In August 2018, AP completed the translocation of nine lions (seven from South Africa and two from Majete National Park in Malawi) to Liwonde National Park, in partnership with the LRF and the Leonardo DiCaprio Foundation. Prior to AP’s intervention, Malawi was at risk of losing its small lion population entirely; areas that were previously depleted of wildlife due to snaring, poaching, and lack of protections saw dramatic recovery thanks to AP’s management partnership with the Malawian government’s Department of National Parks and Wildlife. After successful lion reintroduction in Majete, they decided to repeat the same process in Liwonde. The LRF granted AP the funds to facilitate this great task.

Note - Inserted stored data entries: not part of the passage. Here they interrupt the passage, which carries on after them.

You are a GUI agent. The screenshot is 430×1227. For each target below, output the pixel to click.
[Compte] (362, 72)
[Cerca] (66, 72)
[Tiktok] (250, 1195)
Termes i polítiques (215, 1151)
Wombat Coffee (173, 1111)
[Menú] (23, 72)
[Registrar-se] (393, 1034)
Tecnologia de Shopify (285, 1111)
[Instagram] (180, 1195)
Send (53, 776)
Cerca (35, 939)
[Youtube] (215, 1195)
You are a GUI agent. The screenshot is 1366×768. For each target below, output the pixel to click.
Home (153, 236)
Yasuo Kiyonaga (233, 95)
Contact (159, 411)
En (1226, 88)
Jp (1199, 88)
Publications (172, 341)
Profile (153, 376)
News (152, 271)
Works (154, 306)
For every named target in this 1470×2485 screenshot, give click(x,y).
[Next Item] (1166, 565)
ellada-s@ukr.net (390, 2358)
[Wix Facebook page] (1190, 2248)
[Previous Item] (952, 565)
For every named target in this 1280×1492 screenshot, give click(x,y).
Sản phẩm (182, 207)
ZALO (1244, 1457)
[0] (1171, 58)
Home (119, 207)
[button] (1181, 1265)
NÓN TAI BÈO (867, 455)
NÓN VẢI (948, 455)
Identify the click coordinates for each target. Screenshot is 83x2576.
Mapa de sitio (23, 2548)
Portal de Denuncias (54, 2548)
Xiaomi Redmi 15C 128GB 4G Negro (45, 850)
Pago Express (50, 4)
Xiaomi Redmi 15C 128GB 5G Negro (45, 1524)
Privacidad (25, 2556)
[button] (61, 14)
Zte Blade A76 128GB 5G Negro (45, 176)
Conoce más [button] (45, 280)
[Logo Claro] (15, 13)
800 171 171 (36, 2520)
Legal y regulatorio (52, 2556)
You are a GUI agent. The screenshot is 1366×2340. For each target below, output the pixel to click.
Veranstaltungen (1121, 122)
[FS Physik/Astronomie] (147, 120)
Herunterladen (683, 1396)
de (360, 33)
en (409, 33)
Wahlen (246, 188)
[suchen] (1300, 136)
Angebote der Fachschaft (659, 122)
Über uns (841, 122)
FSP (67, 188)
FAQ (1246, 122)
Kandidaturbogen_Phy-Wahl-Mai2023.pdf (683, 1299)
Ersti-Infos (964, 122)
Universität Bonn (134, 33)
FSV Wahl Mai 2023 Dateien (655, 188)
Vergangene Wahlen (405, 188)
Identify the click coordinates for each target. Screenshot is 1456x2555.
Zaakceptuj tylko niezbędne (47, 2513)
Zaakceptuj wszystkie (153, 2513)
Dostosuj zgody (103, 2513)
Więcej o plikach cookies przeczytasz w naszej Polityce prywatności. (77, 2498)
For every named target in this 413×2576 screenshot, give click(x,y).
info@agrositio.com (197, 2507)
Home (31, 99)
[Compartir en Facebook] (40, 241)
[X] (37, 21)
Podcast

Years of planning have paid off with the return of lions to this landscape, culminating in the birth of this new cub. Liwonde’s original population of lions was wiped out decades ago due to poaching and human-lion conflict, but AP’s guiding hand has primed Liwonde for their return since 2015. In that time, AP has trained and equipped rangers, built effective infrastructure, removed over 40,000 snares, bolstered community engagement, and finally reintroduced the lions themselves in 2018. All of this created the conditions necessary to give the species a fighting chance at prosperity, a dream now realized with the addition of this new little member of the pride.
Liwonde is a tremendous example of what the effective management of protected areas can achieve, with the help of government support and donor funding. AP’s intervention and partnership with the Malawian government made the restoration of Liwonde possible, allowing wildlife to safely return and communities living around the park to benefit from its stabilization. With regular ranger patrols, perimeter fences, strong community engagement programs, and careful reintroduction strategies, lions in Liwonde are reclaiming the home they lost decades ago. It’s a winning plan that gives hope to lions in Malawi, and with fewer than 20,000 lions remaining across the entirety of Africa, it’s a plan that can ideally be replicated in other countries within the lion’s historic range.